Infections in Scotland peaked at 7,523 on September 2 and have been falling steadily since then.
The group originally ruled against routinely inoculating all over-12s because it concluded that Covid posed such a tiny risk to their health.
The group, comprised of some of the country’s top experts, justified its decision with data which suggested the hospitalisation rate was at most 0.04 per cent — or one in every 2,500 infected youngsters.
Its lower-end estimate, based on figures from the second wave of Britain’s outbreak, was just 0.01 per cent — the equivalent of one in every 10,000.
NHS coronavirus statistics do not give an exact age breakdown of admissions, meaning it is impossible to confirm the figure for 12-17 year olds.
But the health service’s data does show that 8,572 children have been admitted with Covid or tested positive on a ward since the start of the pandemic.
It would imply the risk of children being hospitalised with coronavirus is around 0.15 per cent, with England’s chief medical officer Professor Chris Whitty last week telling MPs that the Government’s top scientists believed around half of children had already been infected.

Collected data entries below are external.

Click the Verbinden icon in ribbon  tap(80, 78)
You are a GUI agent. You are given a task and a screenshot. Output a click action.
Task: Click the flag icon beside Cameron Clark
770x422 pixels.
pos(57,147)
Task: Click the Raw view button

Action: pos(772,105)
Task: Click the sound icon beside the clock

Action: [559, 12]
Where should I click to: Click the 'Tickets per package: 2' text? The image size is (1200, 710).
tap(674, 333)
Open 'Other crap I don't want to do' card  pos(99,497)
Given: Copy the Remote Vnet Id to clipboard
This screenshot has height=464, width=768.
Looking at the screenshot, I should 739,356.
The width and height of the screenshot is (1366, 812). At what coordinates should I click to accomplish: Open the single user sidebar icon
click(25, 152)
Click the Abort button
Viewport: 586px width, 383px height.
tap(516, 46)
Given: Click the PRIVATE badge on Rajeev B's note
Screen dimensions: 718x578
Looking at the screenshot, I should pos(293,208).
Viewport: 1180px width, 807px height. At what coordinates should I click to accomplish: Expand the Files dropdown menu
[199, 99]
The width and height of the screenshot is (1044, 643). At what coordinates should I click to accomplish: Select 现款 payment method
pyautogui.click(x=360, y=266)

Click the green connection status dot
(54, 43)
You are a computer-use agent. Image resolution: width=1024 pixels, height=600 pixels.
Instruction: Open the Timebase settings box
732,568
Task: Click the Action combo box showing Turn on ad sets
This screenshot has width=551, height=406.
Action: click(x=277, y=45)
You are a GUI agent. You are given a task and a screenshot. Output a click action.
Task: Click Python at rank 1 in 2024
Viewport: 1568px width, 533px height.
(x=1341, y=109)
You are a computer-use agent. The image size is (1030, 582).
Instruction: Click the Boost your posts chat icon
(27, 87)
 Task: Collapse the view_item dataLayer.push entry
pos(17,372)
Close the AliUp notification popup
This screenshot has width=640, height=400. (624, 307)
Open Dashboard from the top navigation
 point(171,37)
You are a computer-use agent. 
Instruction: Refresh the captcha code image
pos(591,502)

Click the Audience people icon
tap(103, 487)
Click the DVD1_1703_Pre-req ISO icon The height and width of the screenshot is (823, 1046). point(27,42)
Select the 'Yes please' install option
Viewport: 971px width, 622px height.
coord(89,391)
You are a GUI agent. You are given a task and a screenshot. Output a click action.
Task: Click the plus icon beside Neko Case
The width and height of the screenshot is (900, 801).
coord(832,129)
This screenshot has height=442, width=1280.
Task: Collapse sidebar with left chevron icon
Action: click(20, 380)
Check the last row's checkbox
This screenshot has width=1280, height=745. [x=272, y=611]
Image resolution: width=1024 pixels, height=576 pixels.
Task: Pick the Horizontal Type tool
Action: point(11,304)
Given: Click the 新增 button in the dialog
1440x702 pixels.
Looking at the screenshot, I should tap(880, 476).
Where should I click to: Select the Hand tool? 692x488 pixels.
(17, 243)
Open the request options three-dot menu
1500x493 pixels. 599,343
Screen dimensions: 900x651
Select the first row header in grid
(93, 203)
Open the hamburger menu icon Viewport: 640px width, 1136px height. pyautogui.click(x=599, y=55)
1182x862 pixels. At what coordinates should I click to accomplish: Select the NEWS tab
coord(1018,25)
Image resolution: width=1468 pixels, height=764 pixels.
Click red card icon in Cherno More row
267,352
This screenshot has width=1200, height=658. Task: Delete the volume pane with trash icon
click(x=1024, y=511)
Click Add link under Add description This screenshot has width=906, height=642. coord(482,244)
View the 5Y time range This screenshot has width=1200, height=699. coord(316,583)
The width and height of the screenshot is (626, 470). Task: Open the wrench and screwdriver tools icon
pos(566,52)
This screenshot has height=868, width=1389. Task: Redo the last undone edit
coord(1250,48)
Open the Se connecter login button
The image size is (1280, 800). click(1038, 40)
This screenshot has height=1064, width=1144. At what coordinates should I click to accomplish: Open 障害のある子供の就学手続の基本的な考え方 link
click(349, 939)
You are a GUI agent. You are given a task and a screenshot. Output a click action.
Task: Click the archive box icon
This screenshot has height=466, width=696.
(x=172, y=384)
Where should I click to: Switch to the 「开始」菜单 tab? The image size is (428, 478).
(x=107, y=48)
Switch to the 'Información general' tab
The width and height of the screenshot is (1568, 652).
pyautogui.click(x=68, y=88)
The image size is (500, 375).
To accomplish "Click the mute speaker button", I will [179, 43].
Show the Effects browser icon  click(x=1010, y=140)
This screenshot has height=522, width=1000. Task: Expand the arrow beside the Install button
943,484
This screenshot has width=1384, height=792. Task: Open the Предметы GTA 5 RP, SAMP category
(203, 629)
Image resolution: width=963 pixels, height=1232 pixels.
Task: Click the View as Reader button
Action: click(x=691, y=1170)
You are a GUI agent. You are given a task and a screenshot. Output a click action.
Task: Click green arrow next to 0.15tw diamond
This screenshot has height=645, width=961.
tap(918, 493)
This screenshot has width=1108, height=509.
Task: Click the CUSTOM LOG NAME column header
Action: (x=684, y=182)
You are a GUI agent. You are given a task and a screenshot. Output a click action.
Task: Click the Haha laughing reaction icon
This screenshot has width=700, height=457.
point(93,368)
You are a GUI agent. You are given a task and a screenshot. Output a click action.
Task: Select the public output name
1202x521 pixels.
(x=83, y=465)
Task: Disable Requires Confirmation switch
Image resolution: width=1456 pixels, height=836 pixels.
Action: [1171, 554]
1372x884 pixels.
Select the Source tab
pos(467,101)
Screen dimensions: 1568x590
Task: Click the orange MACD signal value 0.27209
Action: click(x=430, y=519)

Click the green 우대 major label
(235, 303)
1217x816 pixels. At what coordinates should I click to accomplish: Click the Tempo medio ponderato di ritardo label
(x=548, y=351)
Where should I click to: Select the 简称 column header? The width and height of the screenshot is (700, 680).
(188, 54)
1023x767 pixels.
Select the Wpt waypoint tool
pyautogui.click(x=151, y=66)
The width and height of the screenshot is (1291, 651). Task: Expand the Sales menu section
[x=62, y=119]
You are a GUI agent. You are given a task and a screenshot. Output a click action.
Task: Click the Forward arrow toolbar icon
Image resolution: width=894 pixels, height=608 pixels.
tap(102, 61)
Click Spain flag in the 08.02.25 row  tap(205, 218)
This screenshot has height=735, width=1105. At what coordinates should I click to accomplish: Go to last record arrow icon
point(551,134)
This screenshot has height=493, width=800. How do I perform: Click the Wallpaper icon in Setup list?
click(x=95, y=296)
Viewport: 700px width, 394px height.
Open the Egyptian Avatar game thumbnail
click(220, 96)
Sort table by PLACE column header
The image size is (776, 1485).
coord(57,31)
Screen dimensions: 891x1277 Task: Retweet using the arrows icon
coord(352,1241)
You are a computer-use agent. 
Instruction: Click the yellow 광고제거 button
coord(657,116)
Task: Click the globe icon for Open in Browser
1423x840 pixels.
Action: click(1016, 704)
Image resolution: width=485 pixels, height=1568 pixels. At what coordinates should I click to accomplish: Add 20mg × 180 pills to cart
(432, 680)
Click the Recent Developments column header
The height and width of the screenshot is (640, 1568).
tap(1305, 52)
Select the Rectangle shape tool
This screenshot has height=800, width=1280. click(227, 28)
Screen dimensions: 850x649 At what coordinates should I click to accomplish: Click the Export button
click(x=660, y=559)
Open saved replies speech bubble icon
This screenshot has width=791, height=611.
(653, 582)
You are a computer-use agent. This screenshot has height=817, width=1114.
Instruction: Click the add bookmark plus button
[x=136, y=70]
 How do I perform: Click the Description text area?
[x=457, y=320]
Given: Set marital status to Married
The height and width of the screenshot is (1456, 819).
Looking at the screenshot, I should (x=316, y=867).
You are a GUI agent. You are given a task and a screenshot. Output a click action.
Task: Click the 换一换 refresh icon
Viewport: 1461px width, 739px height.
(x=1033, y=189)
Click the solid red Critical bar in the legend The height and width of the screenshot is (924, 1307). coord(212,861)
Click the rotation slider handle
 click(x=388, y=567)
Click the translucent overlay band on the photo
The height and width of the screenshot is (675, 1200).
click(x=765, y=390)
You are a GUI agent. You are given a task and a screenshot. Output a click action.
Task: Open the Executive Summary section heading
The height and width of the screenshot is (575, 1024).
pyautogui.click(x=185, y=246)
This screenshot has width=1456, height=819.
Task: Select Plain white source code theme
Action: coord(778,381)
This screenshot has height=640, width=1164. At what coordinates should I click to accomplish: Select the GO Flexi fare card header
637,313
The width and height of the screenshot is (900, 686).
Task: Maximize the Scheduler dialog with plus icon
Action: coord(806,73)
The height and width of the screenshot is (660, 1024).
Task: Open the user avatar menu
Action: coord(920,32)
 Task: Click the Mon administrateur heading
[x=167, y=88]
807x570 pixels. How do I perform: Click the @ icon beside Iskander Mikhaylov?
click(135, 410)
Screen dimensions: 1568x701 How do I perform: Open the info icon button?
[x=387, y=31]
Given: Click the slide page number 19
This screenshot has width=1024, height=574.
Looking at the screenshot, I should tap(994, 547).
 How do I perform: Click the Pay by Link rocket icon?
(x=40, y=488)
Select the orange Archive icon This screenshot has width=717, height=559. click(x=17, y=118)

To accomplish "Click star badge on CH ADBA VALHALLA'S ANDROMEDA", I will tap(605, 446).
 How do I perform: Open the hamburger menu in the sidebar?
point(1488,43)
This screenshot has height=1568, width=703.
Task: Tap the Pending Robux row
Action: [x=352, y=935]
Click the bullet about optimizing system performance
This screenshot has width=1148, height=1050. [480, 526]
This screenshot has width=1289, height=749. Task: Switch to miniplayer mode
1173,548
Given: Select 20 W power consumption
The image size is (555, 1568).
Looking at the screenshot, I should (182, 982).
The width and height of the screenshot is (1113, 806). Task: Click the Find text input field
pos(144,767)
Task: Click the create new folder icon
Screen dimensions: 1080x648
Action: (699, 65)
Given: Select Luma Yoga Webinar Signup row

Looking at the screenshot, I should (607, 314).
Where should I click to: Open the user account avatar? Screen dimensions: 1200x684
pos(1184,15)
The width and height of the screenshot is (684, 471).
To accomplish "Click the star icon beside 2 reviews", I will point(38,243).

That calculation is based on an estimate from the Office for National Statistics (ONS), which calculated there were around 12million under-18s living in England in 2020.
NHS Covid statistics also do not differentiate between the number of children who actually required medical care to treat their infection, from youngsters who incidentally tested positive.
Dr Alasdair Munro, clinical research fellow in paediatric infectious diseases, University of Southampton, described the findings as ‘limited’.
He pointed out that the research did not look at the difference in effectiveness between one and two doses.
‘There are some important limitations to this analysis which make it of limited use given the current vaccination policy in the UK,’ Dr Munro said.
‘Most importantly, it does not attempt to qualify the difference between a single dose of vaccination compared to two doses.
‘This is current UK policy, and was made on the basis that a single dose offers the vast majority of the benefit of reductions of risk of hospitalisation and death, and avoids the worst of the potential adverse events of myocarditis, especially in young males.
‘Without being able to offer a comparison of one vs two doses (which was presented in the JCVI analysis), this does not add to the current discussion.’
He also warned that the study did not compare the difference in risk of severe Covid between healthy children and those with underlying health conditions.
Children with comorbidities have already been double-jabbed.
Removing this group from the analysis would have brought down the overall Covid risk, Dr Munro said.
‘There should have been an attempt made to account for this, as was done in the JCVI analysis,’ he added.
‘Without accounting for the differences between a single and double dose strategy, or the differential in risk between children with comorbidities and otherwise healthy children, this analysis doesn’t seem to bring us further forward in the discussion.’
Earlier this month the JCVI said it could not recommend Covid jabs for healthy 12 to 15-year-olds because the direct benefit to their health was only marginal. It also looked at the risk of health inflammation – known as myocarditis – in young people given the Pfizer vaccine, which was still very small but slightly more common after a second dose
As of September 15, around 680 out of every 100,000 10 to 19-year-olds were testing positive for Covid every week.
The study warned that if this rate rises to more than 1,000 per week then a double-dose strategy could avert 4,430 hospital admissions and 36 deaths over 16 weeks.
If cases plummet to 50 per week then vaccination might only stop 70 admissions and two deaths in that time.
It said that the benefit outweighed the risk in every scenario unless the case rate drops below 30 per 100,000 teenagers per week.
The study also suggests that thousand of potential cases of long Covid could be averted.